* Text provided:
(begin)

The products they have come out with have redefined what the world looks like for their customers, changing how they live and act.

You and I, we’re not Apple, but we can still have a go at exploring this territory of the mind and planting a flag in a patch that we believe we’ve found for the first time.

And this is important because why should anyone listen to you if you have nothing different to say to everyone else?

In marketing speak this idea of finding a space that’s your own is referred to as your USP – your unique service proposition.

That’s not entirely right.

It’s not what you do that needs to be unique.

It’s the way you position yourself in the mind of your prospect that needs to be different.

For example, if you’ve recently started as an estate agent, what are you going to do to win customers?

Are you going to act exactly the same way as the company you’ve just left, the one that trained you?

Or is there going to be something different, something unique about your message, your brand, your approach?

Now, in order to set yourself apart, you need to know what normal looks like to your prospect.

(end)

* Data:
(begin)

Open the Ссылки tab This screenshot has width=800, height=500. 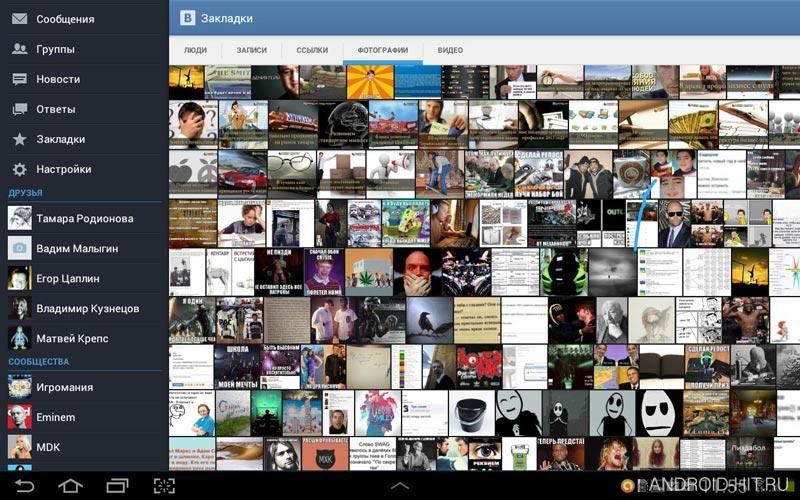(x=312, y=50)
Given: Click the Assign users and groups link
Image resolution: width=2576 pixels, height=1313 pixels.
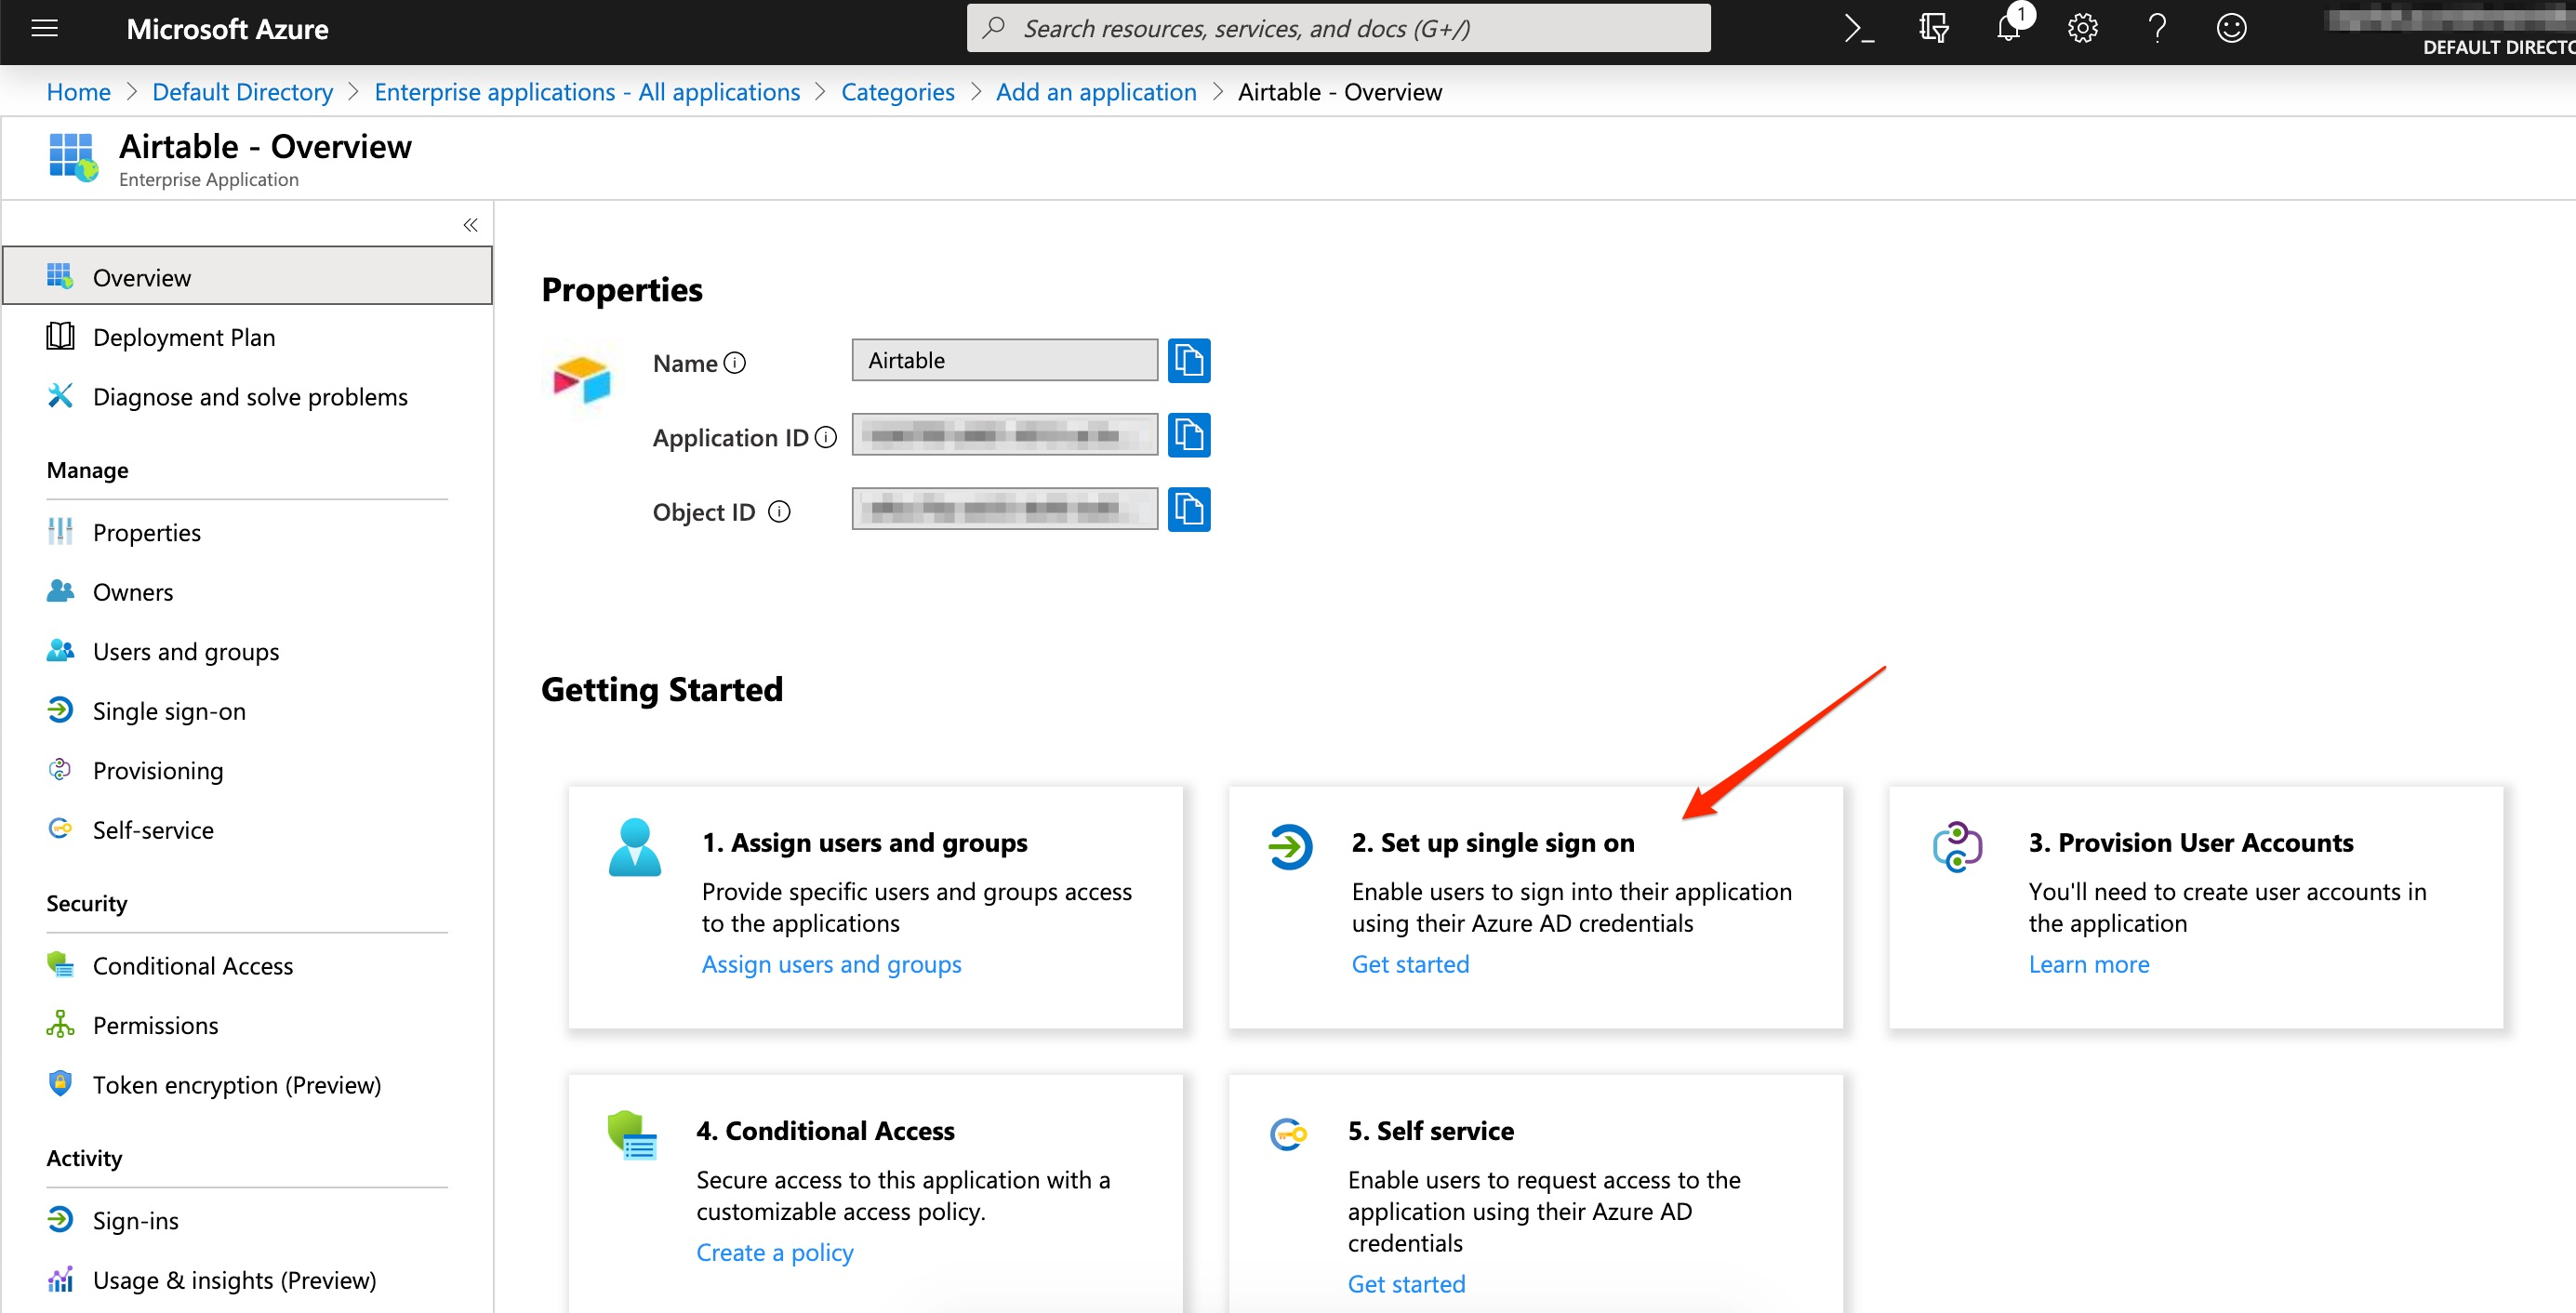Looking at the screenshot, I should [831, 964].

(end)

* Problem description:
Pick up the marketing text about standing out in a prospect's mind and keep writing from right after its last sentence.

* Task result:
That means having conversations, enough of them to be able to map out what’s going on.

What does your prospect think, feel, believe about the world around them.

What are they happy with, what doesn’t work, what’s frustrating, what do they really want to fix?

All these questions help you explore the minds of your prospects and, as you wander around, you may come across a piece of mental real estate that’s unclaimed, something that you can make your own.

Somewhere you can plant a flag and stake a claim.

Planting your flag

The act of putting your flag in the ground is a decisive one – it means you now have an intent, an end goal, a place to call your own.

And there is a power to doing this – you can now look at every option you have and discard the ones that do not directly contribute to achieving your goal.

For example, I have been writing this blog for a few years now – writing every day.

I had no real plan for the blog at first, I wanted to write, but I wasn’t sure what to write about and I wanted to give myself time to work that out, work on developing a voice and a style.

I used the blog to help me read and learn, finding out what interested me and what didn’t, discovering which ideas were useful and which weren’t.

So far, I was wandering the territory of the mind, looking around – just exploring.

On the 26th of May 2020 I decided that I would start a project to write a book and planted an idea flag.

I briefly described my plan in a post and came up with a working title for the book.

And the act of doing that has made subsequent decisions extremely simple.

Especially when it comes to getting started.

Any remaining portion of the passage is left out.